Here’s ten very good reasons (according to the Southport Labour Party) why the suggestion of a reorganisation of local government in Sefton would be bad for our town, is ill thought out and would cost everyone money:

 

1. The Local Government Commission in 1997 concluded any reorganisation of Sefton would be expensive and risk delivery of services. That hasn’t changed. They said “There is a real danger that a new authority for Southport would be marginalised, without a strong voice in Merseyside or beyond. It would have limited resources to tackle the pressures on services from the combination of tourism and an elderly population, and might find it difficult to attract staff of the right calibre.”

 

2. In the Boundary Commission’s report figures were produced by KPMG that estimated the cost of potential reorganisation along with increased ongoing costs. Allowing for inflation our calculations show that a reorganisation would increase council tax in Southport by around 25.8% in the first year.

 

3. A unitary authority has a responsibility for over 1,300 statutory duties. A new organisation to carry out those responsibilities would cost a substantial amount of public money in management and consultancy fees, legal costs, recruitment, setting up offices, opening depots, buying equipment, establishing functioning departments and services, re-branding, negotiations with the likes of Merseytravel, the City Region, police and fire authority, waste disposal authorities, health authorities (councils have public health duties), and many other bodies. Who would carry out this set up and negotiation, how much would it cost and how would it be funded? The financial risks and uncertainties multiply the more that the issue is examined.

 

4. There is the massive question mark over what would happen to assets like the Atkinson. This is Sefton’s cultural centre, paid for by the borough. Would Southport have to compensate the rest of the borough and would a smaller council be able to run it? Who would negotiate the transfer of assets and what would Southport lose?

 

5. There are currently 21 councillors in Southport. The Lib Dems say that they want to reduce the number of councillors in Sefton. A unitary authority would require many more councillors than 21 in order to function and fill all the committees. Halton is sometimes cited as an example of a small unitary authority in Merseyside that broke away (in this case from Cheshire). The difference is that Halton was already established as a district council. Halton has a population of 125,000 and 56 councillors. On the same basis Southport would need around 40 councillors, virtually double the present number.

 

6. There is no precedent that we can find for breaking up a unitary authority in the way that they are proposing. More uncertainty and risk with no real promise of improvements for residents.

 

7. The government has a policy of funding of local councils moving away from central government grants towards a system of funding using local business rates by 2020. Nobody knows what the funding situation would look like then. One could imagine that the bulk of business rates income in Sefton come from areas where industry and businesses are located, i.e. not Southport but further south towards the port area (don’t forget Seaforth docks are located in Sefton). Therefore the level of future funding that would be available for Southport is hugely uncertain

 

8. The arguments the Lib Dems use for the UK to remain in Europe are the opposite to the ones they use on the Southport out of Sefton.

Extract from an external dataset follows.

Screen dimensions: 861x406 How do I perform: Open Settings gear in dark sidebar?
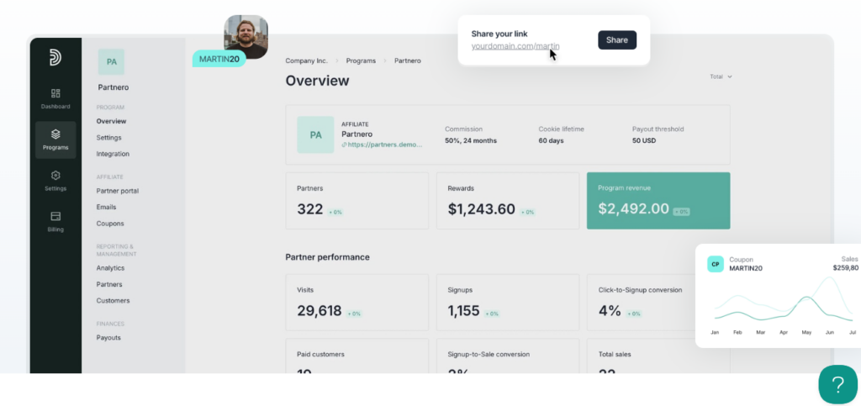(55, 176)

John Pugh MP said, regarding Europe “The family of nations that constitute the EU is not without its stresses and strains but nothing is ever solved in families by walking away and rejection.” Senior Southport Lib Dem councillor Iain Brodie Browne suggested the LibDems need to dust off the slogan “withdrawal doesn’t work”. We agree with these sentiments when applied to the issue of Southport and Sefton.

 

9. Liam Robinson, the chair of Merseytravel wrote to the Champion newspaper last year:

“I was somewhat puzzled to see the advert in last week’s Champion from the Liberal Democrats purporting to say that current concessionary rail and bus travel for over 60’s Southport’s residents across Merseyside would be safe if Southport set up its own council. The process of setting up a new council would inevitably lead to more bureaucracy and costs and put even greater pressure on budgets to provide services. As the Lib Dems know full well, in this event any new council would have to provide the national concessionary scheme and negotiate its own deal on local additional concessions either separately, or continuing to be part of Merseyside. With the greater financial pressures setting up a new council would bring, it is disingenuous for them to say that they can guarantee any service, such as concessionary travel.”  

 

10. As a very small unitary authority, Southport would struggle to exert influence regionally and therefore would never be at the front of the queue for transport and infrastructure funding. The Local Government Commission concluded  “ The distinctive voice of Southport in Merseyside would be small and peripheral.”